Opinion
1:21-cv-00976-DAD-BAM
03-03-2022
JERRY WEST, JR., Plaintiff, v. DEPARTMENT OF THE TREASURY INTERNAL REVENUE SERVICE, Defendant.
FINDINGS AND RECOMMENDATIONS
REGARDING DISMISSAL OF ACTION FOR
FAILURE TO STATE A CLAIM, FAILURE
TO OBEY A COURT ORDER AND FAILURE TO PROSECUTE
(DOC. 6)
FOURTEEN-DAY DEADLINE
BARBARA A. MCAULIFFE UNITED STATES MAGISTRATE JUDGE
Plaintiff Jerry West, Jr. (“Plaintiff”), a state prisoner proceeding pro se and in forma pauperis, initiated this action against the Department of the Treasury, Internal Revenue Service (“IRS”) on June 21, 2021.
On January 20, 2022, the Court screened Plaintiff's complaint and granted him leave to amend within thirty (30) days of service of the Court's order. (Doc. 6.) Plaintiff was expressly warned that if he failed to file an amended complaint in compliance with the Court's order, then the Court would recommend dismissal of this action, with prejudice, for failure to obey a court order and for failure to state a claim. (Id.) The deadline for Plaintiff to file his amended complaint has passed and Plaintiff has not complied with the Court's order.

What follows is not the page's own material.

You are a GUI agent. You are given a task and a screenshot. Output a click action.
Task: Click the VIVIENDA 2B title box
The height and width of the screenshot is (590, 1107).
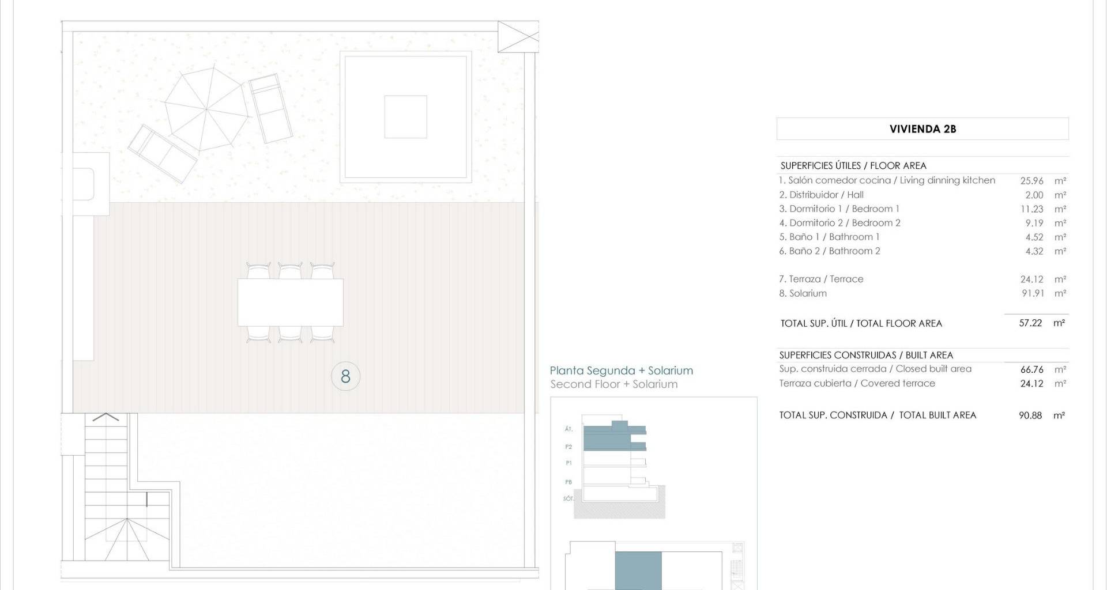tap(922, 129)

The Court therefore will recommend dismissal of this action for failure to state a claim, failure to obey a court order and failure to prosecute.

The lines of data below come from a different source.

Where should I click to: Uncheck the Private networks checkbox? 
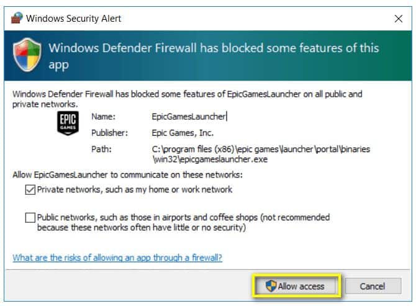pos(30,189)
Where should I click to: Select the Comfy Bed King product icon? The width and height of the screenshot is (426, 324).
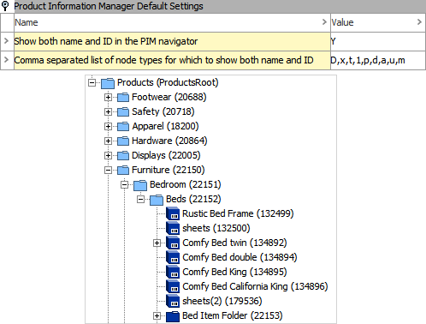[x=173, y=272]
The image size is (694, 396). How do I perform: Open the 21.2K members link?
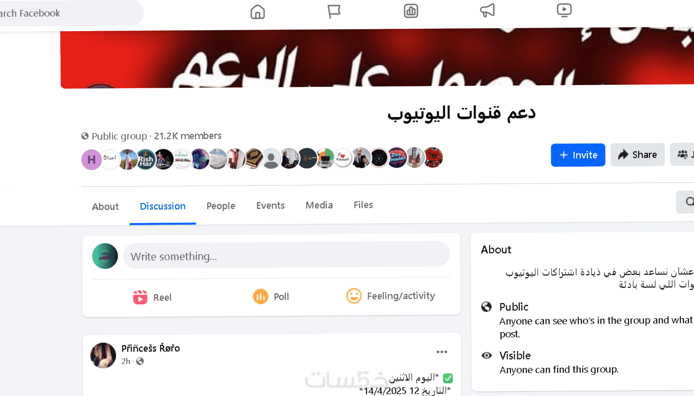(x=188, y=136)

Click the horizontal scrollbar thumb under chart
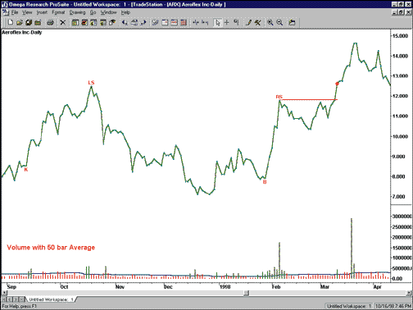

I. Failure to State a Claim
A. Screening Requirement and Standard
The Court is required to screen complaints brought by prisoners seeking relief against a governmental entity and/or against an officer or employee of a governmental entity. 28 U.S.C. § 1915A(a). Plaintiff's complaint, or any portion thereof, is subject to dismissal if it is frivolous or malicious, if it fails to state a claim upon which relief may be granted, or if it seeks monetary relief from a defendant who is immune from such relief. 28 U.S.C. §§ 1915A(b); 1915(e)(2)(B)(ii).

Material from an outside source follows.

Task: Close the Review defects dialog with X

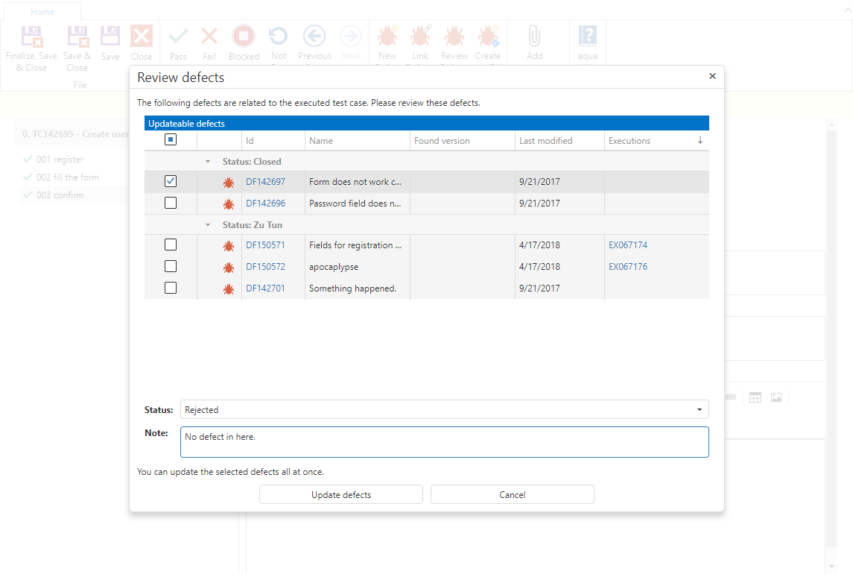Action: pos(712,76)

A complaint must contain “a short and plain statement of the claim showing that the pleader is entitled to relief . . . .” Fed.R.Civ.P. 8(a)(2). Detailed factual allegations are not required, but “[t]hreadbare recitals of the elements of a cause of action, supported by mere conclusory statements, do not suffice.” Ashcroft v. Iqbal, 556 U.S. 662, 678 (2009) (citing Bell Atlantic Corp. v. Twombly, 550 U.S. 544, 555 (2007)). While a plaintiff's allegations are taken as true, courts “are not required to indulge unwarranted inferences.” Doe I v. Wal-Mart Stores, Inc., 572 F.3d 677, 681 (9th Cir. 2009) (internal quotation marks and citation omitted).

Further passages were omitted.